DIRECTIONS: Show the lines below where "computer" occurs.

INFORMATION SHOWN:
>>>

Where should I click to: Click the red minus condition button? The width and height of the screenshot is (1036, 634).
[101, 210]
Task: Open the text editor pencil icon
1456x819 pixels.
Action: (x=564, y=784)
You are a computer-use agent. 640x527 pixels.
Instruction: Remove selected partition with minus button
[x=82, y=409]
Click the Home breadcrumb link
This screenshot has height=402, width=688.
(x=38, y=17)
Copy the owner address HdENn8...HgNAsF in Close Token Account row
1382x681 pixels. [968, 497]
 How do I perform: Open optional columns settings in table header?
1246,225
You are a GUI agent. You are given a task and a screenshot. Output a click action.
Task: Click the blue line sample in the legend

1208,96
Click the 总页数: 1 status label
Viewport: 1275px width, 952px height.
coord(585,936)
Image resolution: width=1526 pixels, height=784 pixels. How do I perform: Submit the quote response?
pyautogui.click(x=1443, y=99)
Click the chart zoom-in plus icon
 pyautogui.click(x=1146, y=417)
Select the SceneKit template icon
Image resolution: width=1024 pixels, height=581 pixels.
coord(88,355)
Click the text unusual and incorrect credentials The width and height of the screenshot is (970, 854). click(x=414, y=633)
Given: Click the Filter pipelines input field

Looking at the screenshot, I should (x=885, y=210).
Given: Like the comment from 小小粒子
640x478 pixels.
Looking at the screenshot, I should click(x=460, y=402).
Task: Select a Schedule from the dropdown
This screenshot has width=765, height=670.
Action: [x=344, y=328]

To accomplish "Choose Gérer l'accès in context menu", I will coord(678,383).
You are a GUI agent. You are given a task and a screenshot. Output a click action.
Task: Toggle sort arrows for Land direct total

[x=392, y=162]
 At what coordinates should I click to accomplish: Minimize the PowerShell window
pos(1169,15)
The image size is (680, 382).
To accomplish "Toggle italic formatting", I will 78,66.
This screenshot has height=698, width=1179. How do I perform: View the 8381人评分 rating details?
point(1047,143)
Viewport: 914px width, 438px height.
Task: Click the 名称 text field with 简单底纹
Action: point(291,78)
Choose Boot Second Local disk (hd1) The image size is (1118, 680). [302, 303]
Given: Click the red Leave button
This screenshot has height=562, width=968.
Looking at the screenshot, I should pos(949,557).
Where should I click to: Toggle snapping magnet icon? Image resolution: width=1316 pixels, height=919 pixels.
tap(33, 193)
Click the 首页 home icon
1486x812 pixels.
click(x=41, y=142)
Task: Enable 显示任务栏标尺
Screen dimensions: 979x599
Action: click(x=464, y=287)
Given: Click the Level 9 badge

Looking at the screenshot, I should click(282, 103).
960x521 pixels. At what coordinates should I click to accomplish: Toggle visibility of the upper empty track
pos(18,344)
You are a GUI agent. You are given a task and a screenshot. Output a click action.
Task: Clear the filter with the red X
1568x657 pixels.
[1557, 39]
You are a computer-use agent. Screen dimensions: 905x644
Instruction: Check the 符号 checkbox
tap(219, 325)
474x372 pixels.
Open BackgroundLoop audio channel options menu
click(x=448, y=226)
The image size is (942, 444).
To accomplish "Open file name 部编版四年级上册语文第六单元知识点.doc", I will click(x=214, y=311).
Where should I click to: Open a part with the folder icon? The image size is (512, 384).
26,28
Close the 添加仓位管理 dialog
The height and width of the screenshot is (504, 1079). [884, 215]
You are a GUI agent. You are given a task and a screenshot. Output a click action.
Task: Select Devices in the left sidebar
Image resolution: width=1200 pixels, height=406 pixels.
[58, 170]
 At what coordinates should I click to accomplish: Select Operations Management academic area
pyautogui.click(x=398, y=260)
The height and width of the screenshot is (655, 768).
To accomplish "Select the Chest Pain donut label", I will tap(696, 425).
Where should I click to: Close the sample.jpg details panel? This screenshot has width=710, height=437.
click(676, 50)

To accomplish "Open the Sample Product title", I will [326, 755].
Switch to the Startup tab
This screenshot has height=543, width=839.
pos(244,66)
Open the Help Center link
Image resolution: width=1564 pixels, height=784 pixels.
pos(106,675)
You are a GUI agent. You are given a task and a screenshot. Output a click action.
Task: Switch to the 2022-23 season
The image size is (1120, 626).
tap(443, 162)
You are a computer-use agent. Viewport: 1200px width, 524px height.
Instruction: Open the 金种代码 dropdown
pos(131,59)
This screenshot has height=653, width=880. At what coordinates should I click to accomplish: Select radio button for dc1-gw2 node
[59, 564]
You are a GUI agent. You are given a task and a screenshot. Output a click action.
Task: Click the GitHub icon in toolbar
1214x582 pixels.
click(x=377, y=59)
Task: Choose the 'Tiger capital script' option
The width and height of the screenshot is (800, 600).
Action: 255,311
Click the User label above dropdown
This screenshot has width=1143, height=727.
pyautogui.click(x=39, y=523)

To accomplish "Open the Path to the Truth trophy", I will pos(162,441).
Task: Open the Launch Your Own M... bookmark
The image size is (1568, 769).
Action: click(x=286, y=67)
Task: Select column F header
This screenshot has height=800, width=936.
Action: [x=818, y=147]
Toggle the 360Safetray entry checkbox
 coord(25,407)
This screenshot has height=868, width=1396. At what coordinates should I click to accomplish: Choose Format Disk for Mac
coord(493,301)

<<<

SOLUTION FOR THIS PROBLEM:
You are a computer-use agent. 640x527 pixels.
You are a computer-use agent. Screen dimensions: 905x644
You are a computer-use agent. Viewport: 1200px width, 524px height.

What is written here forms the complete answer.